Messaggi di cordoglio e vicinanza alla famiglia da parte di tutti i principali esponenti politici. Il sindaco di Napoli Luigi De Magistris ha così commentato la triste notizia: “Con Giuseppe D’Avanzo scompare un riferimento importante per l’informazione libera e indipendente del nostro Paese.
D’Avanzo ha fatto della denuncia dei mali nazionali, compresa la deviazione e la corruzione delle istituzioni e del potere, il motivo della propria professione, concepita coraggiosamente come ricerca della verità e declinata con lo scrupolo tipico delle personalità curiose e vivaci.
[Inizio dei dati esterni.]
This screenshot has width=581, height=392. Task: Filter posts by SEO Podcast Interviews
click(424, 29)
Per la sua morte, dunque, soffre Napoli ma anche l’Italia intera, in particolare quella società civile mobilitata nella lotta alle mafie e alla loro penetrazione istituzionale, quella società civile che non considera il potere politico immune allo sguardo critico e vigile da parte di chi lo ha delegato di rappresentarlo”.
Un intervento che restituisce perfettamente lo sgomento di Napoli e dei napoletani per la perdita di uno dei suoi più illustri cittadini. Il Presidente della Repubblica, Giorgio Napolitano, si è detto vicino alla famiglia e ha sottolineato l’impegno e la passione con cui D’Avanzo ha sempre condotto le sue inchieste: dal Nigergate alle tanto discusse 10 domande poste a Silvio Berlusconi dopo le foto che lo ritraevano alla festa organizzata per la diciottenne Noemi Letizia.
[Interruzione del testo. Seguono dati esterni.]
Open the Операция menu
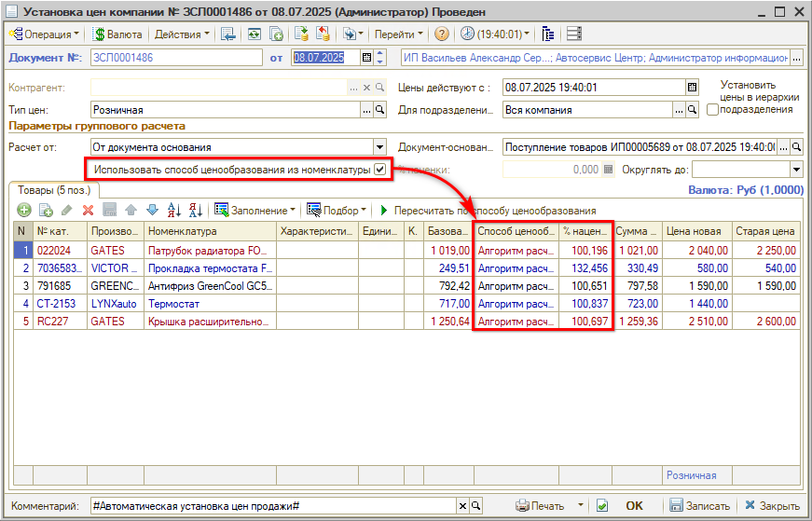 (45, 34)
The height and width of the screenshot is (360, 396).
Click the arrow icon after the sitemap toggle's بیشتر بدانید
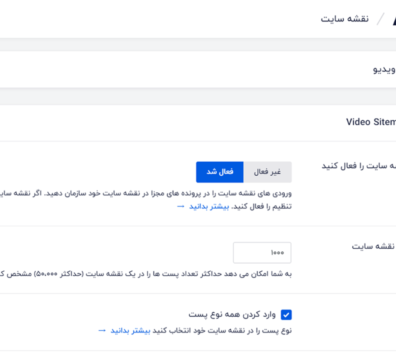point(181,207)
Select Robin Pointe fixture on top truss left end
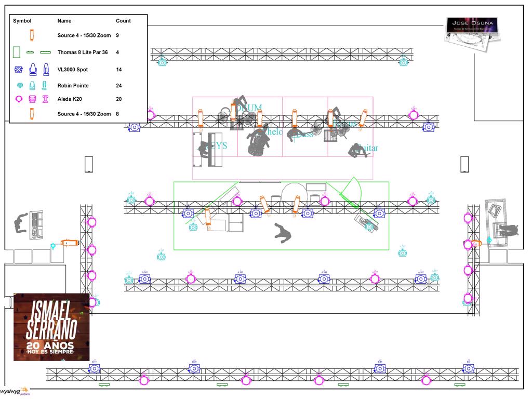 pyautogui.click(x=163, y=62)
Questi sono solo piccoli esempi del lavoro costante e dirompente del giornalista che, per anni, ha scritto con professionalità e senza mezze misure. Veltroni ne ha elogiato la “capacità d’indignarsi”, una dote estremamente rara di questi tempi ed un imperativo morale cui nessun giornalista dovrebbe mai prescindere.